Search engine Cuil launched this Monday. Cuil is the brainchild of Anna Patterson, who sold her last internet search technology to Google in 2004. This time, she believes that the technology is more valuable and she is not planning to sell it. We wonder, is this a Google competing internet revolution, or just another search engine?
Yet another search engine?
Not really. Cuil (pronounced ‘cool’), is backed with VC investments of $33 million dollars (€21 million). The search engine not only applies link analysis and traffic ranking, but analyzes context and displays similar results in groups and categories. With help of The Internet Archive, Cuil is supposed to have the biggest index of the web. “Cuil searches more pages on the Web than anyone else—three times as many as Google and ten times as many as Microsoft.”
Cuil’s Key features
- Biggest Internet search engine Cuil has indexed 120 billion Web pages, 3x more than any other search engine
- Organized results Cuil’s magazine-style layout separates results by subject and allows further search by concept or category
- Different results Unlike other search engines, Cuil ranks results by the content on each page, not its popularity
- Complete privacy protection Cuil does not keep any personally identifiable information on users or their search histories
The technology was designed by a team with a lot of experience in search, as stated: Anna Patterson has worked at Google as a search engine architect and leader of the page ranking team. She leads the Cuil team together with her husband, Mr. Costello, who researched and developed search engines at Stanford and IBM. They founded Cuil together with Russell Power, Anna’s former colleague from Google.
First impressions; amount of search results
Results turn out to be not really relevant, but we have to keep in mind that the site has been released just a few hours ago. An example is when we searched for “the next web”, we couldn’t find any results, however “next web” gave relevant results.

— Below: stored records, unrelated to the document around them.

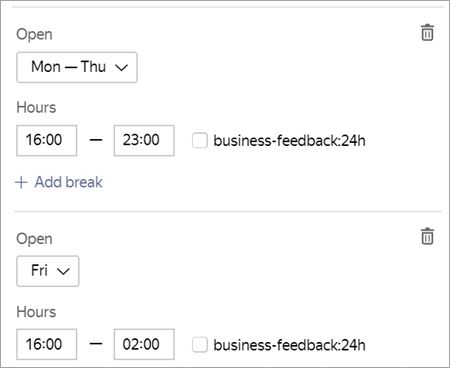Click the chevron arrow next to Fri
The height and width of the screenshot is (368, 450).
pyautogui.click(x=63, y=271)
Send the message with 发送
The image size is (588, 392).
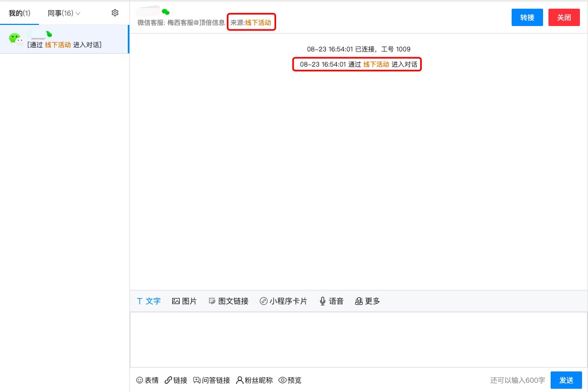[566, 380]
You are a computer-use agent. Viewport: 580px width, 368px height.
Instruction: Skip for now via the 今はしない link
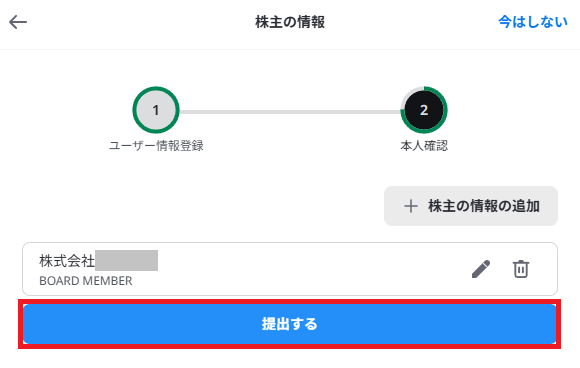tap(533, 22)
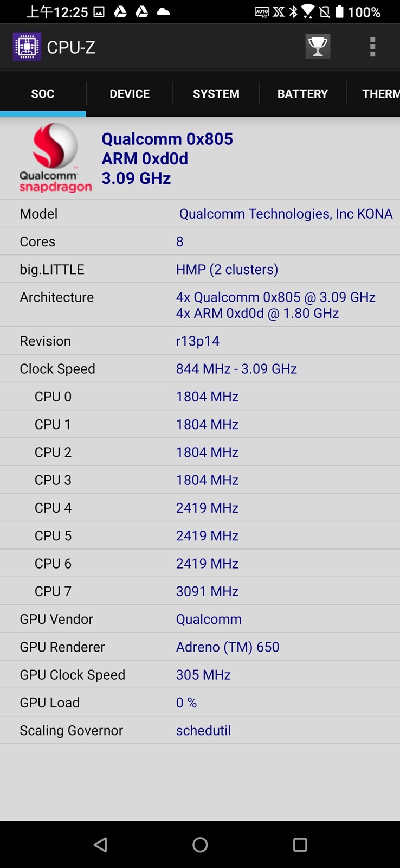Screen dimensions: 400x868
Task: Open recent apps with square button
Action: click(300, 845)
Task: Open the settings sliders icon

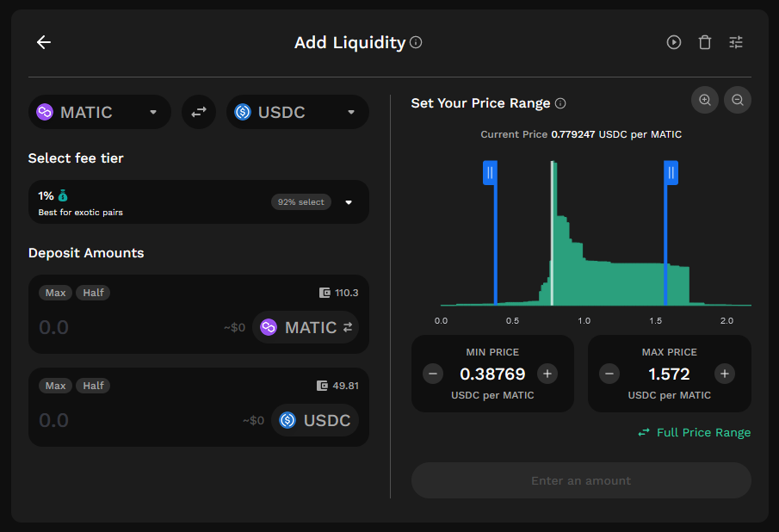Action: [736, 42]
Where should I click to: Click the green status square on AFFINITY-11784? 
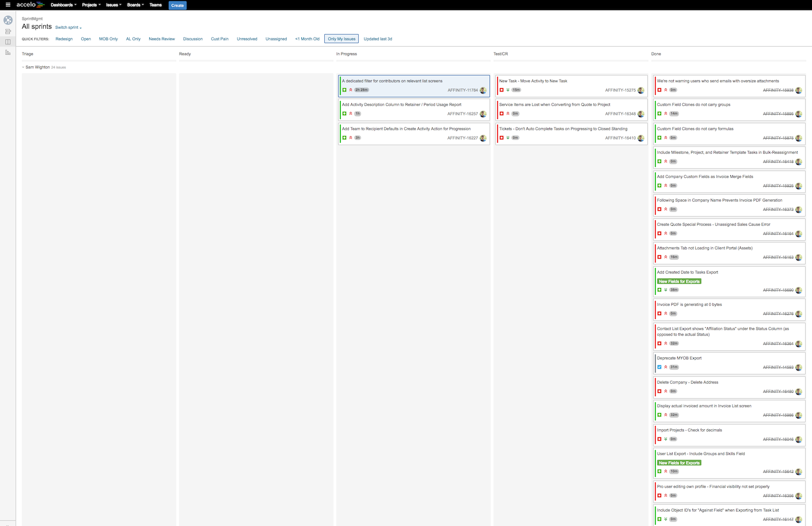point(344,90)
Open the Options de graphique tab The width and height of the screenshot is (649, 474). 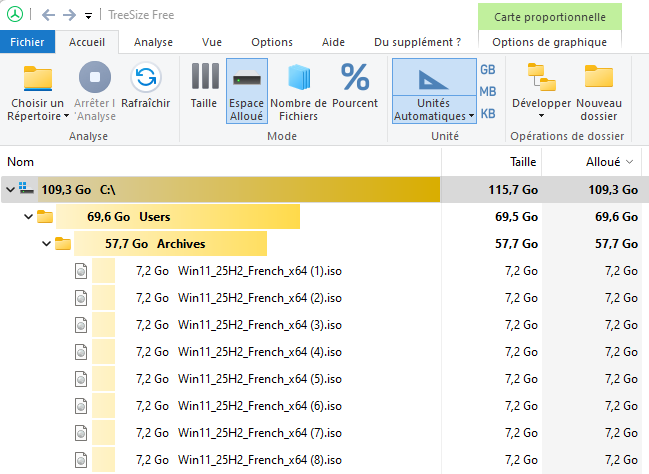(x=549, y=42)
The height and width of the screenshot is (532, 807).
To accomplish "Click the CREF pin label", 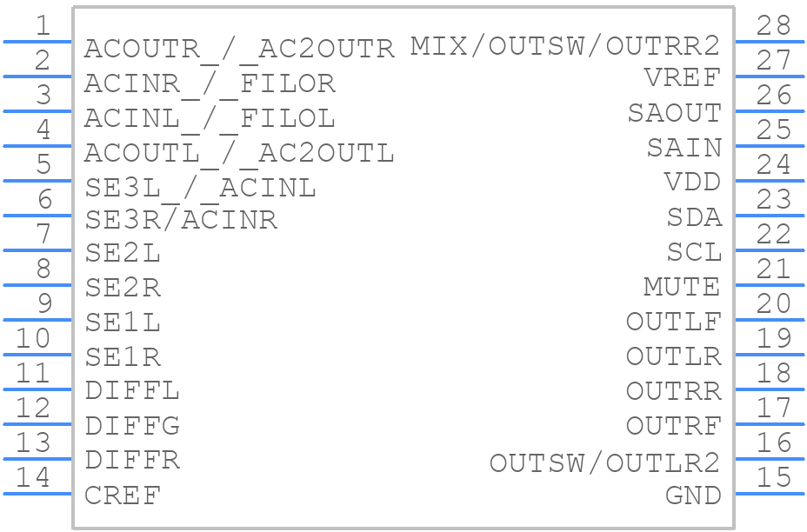I will click(123, 496).
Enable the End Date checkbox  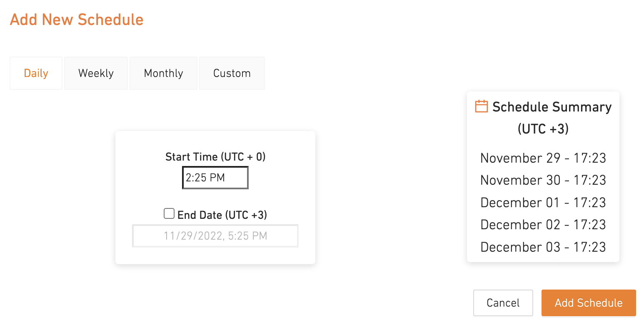(x=169, y=214)
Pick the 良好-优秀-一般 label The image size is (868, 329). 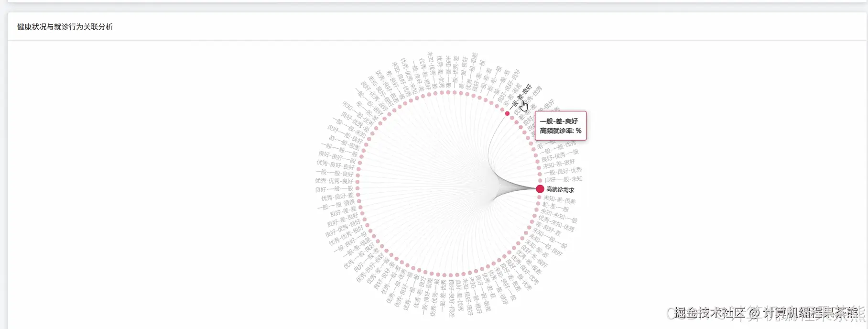point(560,155)
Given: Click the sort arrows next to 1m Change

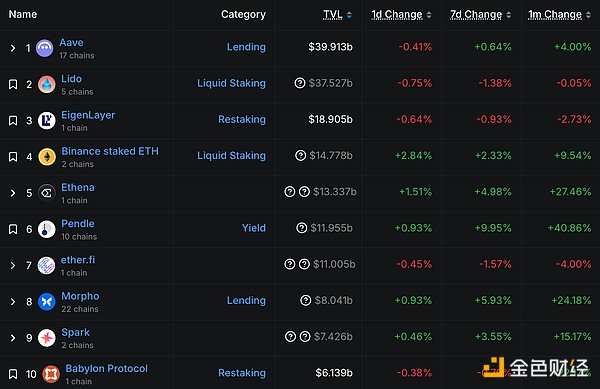Looking at the screenshot, I should click(x=588, y=15).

The picture you see here is a relative measurement of search results. The red bar is Google, blue is Cuil. When looking at the number of search results, we find that Google’s results are much, much more extensive. I want to emphasize that its not about the amount of the index, but the relevant results. So far, Cuil does not seem to be relevant in its results. Let’s give it a bit more time, and measure its effectiveness in a month or so.